Grammar Induction using Brill's Automated Parsing Method

INDEX:

  1. Background
  2. Goals
  3. Implementation
  4. Code and Sample Data
  5. Sources



BACKGROUND:

The Relevance of Grammar Induction

  • Grammars are useful in defining complex languages, but often, the more complex the language, the more difficult it becomes to manually produce a working grammar.
  • In applications such as natural language processing the grammars in use are ambiguous and can be difficult to define, whereas parsing the texts by hand is far easier for a human annotator but has the drawback of being extremely time consuming.
  • These difficulties provide a good argument for developing tools to automatically generate grammars from hand-parsed texts.
  • Current methods for grammar induction include a variety of statistical algorithms:
    • Inside Outside Probabilities
    • Maximum Entropy Method
    • Conditional Markov Models
    • Conditional Random Fields
  • Brill's grammar induction algorithm, uses a transformational-learning method.
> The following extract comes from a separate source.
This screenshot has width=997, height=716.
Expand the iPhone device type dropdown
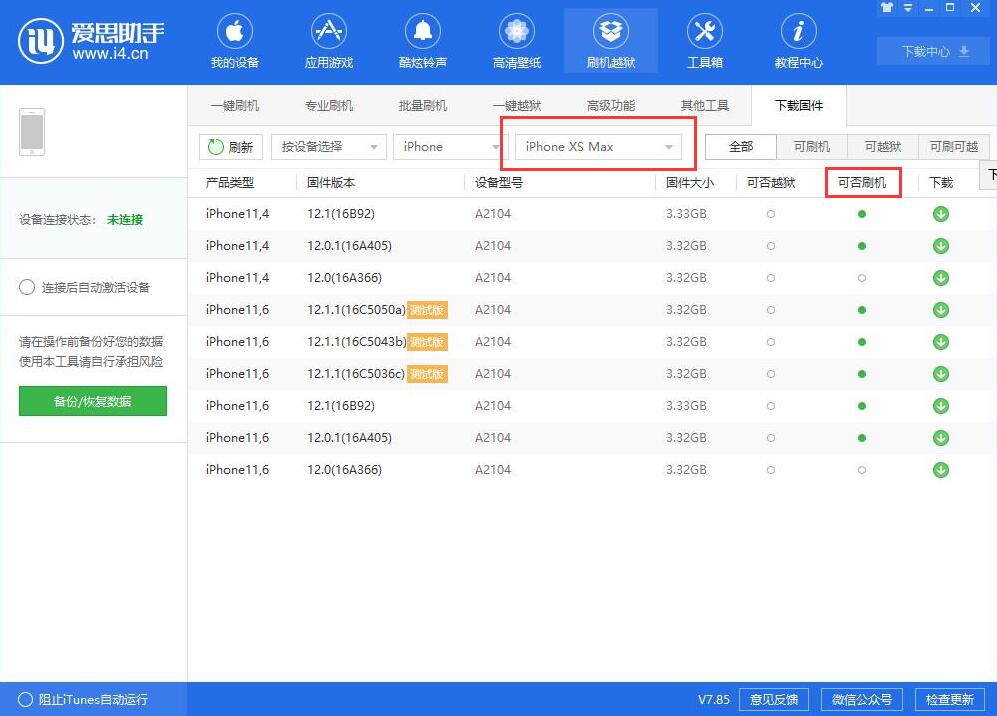pyautogui.click(x=447, y=146)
Brill's Method of Grammar Induction

  • Brill's system uses the idea that a series of structural transformations applied to a very naively parsed grammar will eventually produce a good parse.
  • The system first parses a sentence (or any parsable structure) in a purely left recursive manner, with the endmarking high in the parse
    		Example: ((The (boy (kicked (the ball)))).) 
    	
  • It then repeatedly tests rule/transform combinations againsts a hand-parsed grammar to "learn" a series of transformations that best parse the text
  • The tests involve repeatedly checking the parser's productions againsts the hand-parsed productions using a previously defined error function.
  • The error function used in most tests of the algorithm checks to see if the parser's productions cross productions in the hand parsed version.
    		Example: For a hand parsed (((The big dog)(ate)).) and machine parsed (((The big)(dog ate)).)
    		
    				(dog ate) would register an error while (the big) would not.
    	
  • There are 12 possible transformations:
    • 1-8: (Add | Delete) a (left | right) parenthesis to the (left | right) of a terminal t.
    • 9-12: (Add | Delete) a (left | right) parenthesis between terminals t1 and t2.
  • Each transformation actually involves multiple actions to balance parenthesis.
  • Examples of specific transformational rules:
    	
    			Delete a left paren to the left of terminal 1.
    			
    			Add a right paren to the left of terminal 2.
    		
  • Unknown texts are then naively parsed like the example text, then "corrected" by applying the series of transformations learned from the process described above.
  • This corrected parse then becomes the algorithm's guess for the parse of the unknown text.
  • One of the drawbacks of Brill's algorithm is that it is possible to overtrain it on an ambiguous language. A transformation that results in a small improvement of a single example text may, in fact, result be detrimental in parsing a majority of texts.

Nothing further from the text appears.